Deze week maandag was het officiële moment, waarop de Nederlandse en de Vlaamse minderbroeders franciscanen één provincie zijn geworden. De nieuwe provincie bestaat uit 95 broeders verdeeld over tien communiteiten, waarvan drie in Vlaanderen en zeven in Nederland.
Op het eerste gezamenlijke Vlaams-Nederlandse kapittel las minister-generaal Massimo Fusarelli ofm maandag het decreet voor waarin het generaal bestuur akkoord gaat met de reeds drie jaar geleden voorgenomen volledige integratie van de voormalige Vlaamse custodie in de ene provincie.
Na negen jaar custodie
Al sinds mei 2013 vormden de Vlaamse broeders een ‘afhankelijke custodie’ van de Nederlandse provincie. Dat wil zeggen dat ze nog redelijk zelfstandig functioneerden, maar dat enkele taken, zoals de vorming van nieuwe broeders, al aan de Nederlanders werden toevertrouwd. Nu, na negen jaar, zijn echter zoveel Vlaamse broeders op zo’n hoge leeftijd gekomen, dat ook vele andere taken niet meer door henzelf gedaan konden worden.

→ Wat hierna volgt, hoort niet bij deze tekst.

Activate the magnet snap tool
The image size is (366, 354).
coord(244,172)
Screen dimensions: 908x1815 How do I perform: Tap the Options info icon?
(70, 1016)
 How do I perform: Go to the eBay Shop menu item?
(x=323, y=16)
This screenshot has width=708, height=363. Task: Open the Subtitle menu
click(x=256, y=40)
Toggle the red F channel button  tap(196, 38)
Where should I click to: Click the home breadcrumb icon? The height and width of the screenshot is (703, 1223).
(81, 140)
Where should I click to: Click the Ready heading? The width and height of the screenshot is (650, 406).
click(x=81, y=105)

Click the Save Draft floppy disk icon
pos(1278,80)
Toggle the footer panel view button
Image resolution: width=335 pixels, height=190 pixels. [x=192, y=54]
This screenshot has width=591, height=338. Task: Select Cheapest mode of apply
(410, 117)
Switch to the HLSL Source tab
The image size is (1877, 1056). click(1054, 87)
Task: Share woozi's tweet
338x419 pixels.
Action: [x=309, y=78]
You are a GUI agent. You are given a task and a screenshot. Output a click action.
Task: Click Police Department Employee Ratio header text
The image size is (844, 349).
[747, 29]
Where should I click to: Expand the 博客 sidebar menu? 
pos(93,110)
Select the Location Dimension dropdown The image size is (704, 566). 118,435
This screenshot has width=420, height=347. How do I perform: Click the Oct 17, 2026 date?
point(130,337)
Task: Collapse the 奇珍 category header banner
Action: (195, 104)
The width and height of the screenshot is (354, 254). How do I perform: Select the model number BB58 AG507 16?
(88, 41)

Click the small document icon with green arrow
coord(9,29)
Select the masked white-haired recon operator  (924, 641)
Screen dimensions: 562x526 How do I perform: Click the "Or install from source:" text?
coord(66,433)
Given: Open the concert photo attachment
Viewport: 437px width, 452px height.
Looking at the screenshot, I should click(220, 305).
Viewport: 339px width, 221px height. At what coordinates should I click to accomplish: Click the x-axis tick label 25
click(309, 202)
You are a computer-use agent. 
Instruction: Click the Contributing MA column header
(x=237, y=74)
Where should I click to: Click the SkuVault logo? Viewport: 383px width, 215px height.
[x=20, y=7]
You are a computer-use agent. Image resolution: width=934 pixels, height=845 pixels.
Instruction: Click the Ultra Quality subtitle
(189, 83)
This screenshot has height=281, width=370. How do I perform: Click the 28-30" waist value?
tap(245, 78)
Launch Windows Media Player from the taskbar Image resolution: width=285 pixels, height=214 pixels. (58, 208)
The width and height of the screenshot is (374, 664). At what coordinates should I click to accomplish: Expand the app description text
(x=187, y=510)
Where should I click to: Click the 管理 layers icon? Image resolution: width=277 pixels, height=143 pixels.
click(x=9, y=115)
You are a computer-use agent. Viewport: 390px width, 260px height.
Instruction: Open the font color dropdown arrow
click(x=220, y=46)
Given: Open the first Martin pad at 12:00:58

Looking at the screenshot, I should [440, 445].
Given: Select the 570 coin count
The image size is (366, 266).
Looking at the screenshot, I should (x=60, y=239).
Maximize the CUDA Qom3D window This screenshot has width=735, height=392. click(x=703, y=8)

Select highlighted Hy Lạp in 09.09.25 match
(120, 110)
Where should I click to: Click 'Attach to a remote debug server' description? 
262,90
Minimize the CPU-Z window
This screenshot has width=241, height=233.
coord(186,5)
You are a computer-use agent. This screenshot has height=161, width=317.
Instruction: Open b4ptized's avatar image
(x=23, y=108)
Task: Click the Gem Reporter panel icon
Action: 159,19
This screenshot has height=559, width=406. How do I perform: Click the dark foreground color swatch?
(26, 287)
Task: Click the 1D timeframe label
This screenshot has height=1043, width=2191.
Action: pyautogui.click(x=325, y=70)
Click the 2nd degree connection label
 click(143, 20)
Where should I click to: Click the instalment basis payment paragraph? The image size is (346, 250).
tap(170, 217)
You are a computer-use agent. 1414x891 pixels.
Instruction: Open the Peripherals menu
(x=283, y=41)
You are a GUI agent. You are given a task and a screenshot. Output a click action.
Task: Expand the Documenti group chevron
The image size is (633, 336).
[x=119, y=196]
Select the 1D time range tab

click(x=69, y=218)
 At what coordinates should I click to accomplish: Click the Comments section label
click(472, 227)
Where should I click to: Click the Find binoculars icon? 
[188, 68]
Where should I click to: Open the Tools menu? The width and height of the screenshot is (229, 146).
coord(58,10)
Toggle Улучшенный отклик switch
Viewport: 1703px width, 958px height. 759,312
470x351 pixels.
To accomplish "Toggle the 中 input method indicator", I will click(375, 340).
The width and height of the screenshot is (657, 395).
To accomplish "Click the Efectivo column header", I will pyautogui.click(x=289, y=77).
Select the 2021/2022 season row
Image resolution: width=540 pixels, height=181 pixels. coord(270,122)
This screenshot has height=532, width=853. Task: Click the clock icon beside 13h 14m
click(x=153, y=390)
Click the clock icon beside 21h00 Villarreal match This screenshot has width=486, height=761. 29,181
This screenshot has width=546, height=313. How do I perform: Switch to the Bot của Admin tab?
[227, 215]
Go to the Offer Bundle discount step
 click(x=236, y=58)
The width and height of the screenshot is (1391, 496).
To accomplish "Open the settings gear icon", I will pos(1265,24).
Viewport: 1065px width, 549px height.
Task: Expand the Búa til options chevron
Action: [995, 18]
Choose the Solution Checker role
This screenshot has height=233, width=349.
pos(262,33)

Op het vorige provinciekapittel in 2019 klonk de vraag van de Vlaamse broeders tot eenwording met de Nederlandse provincie. Na het Nederlandse ‘ja’ op de vraag uit Vlaanderen is er drie jaar lang gewerkt aan deze samengang, zowel economisch, juridisch, kerkjuridisch, als ook ‘in het dagelijks leven’.
Doorgaande ontwikkeling
Het proces van samengaan is op dit laatste punt zeker nog niet afgelopen. In de voorafgaande jaren zijn er op verschillende niveaus ontmoetingen geweest van broeders en medewerkers. De verdere eenwording moet in de praktijk groeien. Twee broederschappen in twee landen, met elk een eigen cultuur, moeten naar elkaar toegroeien, zonder dat ze hun eigenheid verliezen. Dat is de grote uitdaging voor de komende jaren.